Results of a new feasibility study prove that there are “compelling returns” to be made from canola protein, according to BioExx Specialty Proteins.
The Canadian firm, which already manufactures canola proteins on a small scale at a plant in Saskatoon, is looking for a strategic partner to invest in mass-scale production.
Speaking to analysts last week, BioExx chief executive Chris Schnarr said a study from GEA Process Engineering confirmed the feasibility for plant sizes of 40,000 metric tons a year (at Saskatoon) and 80,000t/year (a larger greenfield site) at an estimated cost of US$65m and US$130m respectively.
BioExx: Canola protein benefits are understood; the issue is whether they can be produced economically at scale
However, the challenge was not convincing a partner that there is a market for high purity canola protein, but persuading them that it can be produced economically, at scale, said Schnarr.
“The main issue is not whether or not it is a good protein, that’s known, that’s understood… It’s not whether or not you believe there is a market.

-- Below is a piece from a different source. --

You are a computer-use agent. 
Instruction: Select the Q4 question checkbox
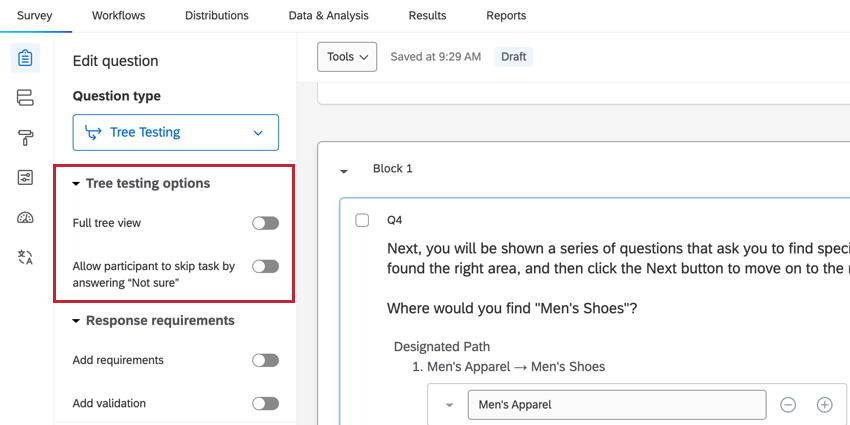362,220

“The most fundamental issue or question that needs to be addressed is does it work and is it scalable and what are the economics?”
Purity levels of 90-97%
And crucially, the GEA report showed that BioExx’s technology was scalable, he said, noting that the Saskatoon plant was now averaging purity levels of 93% for BioExx’s Isolexx canola proteins - but could go up to 97%.
“This is maybe the biggest opportunity in the biggest global protein market in 50 years… and we feel today that we are holding the keys.
“The technology is strong, it is feasible, it is scalable and can drive very compelling economic returns.
“We look to deliver to partners a complete package for implementation on a turnkey, engineered, constructed installed and commissioned basis with performance guarantees. The risk of further investment in the implementation of our technology has therefore in our view been significantly reduced.”
In the meantime, to minimize losses, BioExx is scaling back operations at Saskatoon to two days a week, which was sufficient to demonstrate the efficacy of the process to potential partners, added Schnarr.
Food manufacturers are excited about canola protein
According toBioExx vp, product and business development, Samah Garringer, several major food manufacturers areexperimenting with samples of BioExx’s canola proteins, while a tie up with Century Foods International to develop a canola-protein-based sports nutrition range is also progressing well.
Speaking to NutraIngredients-USA last month, Garringer said the fact that Canadian rival Burcon had spent years seeking a partner to manufacture its canola proteins was not proof BioExx would struggle to find a partner.
“Burcon is a technology company, whereas we already make a commercially available product. We have a proven, solvent-free extraction process that is scalable.”
Flavor, odor and functionality
BioExx’s hexane-free low-temperature extraction process means it can avoid the denaturing process that usually kicks in when proteins are exposed to high temperatures, which makes it harder to separate them from the meal and can reduce their solubility and functionality, claims BioExx.
BioExx also says it has been able to improve the flavor and odor of canola proteins and decrease the ‘anti-nutrients’ that had historically hindered its use as a food grade material.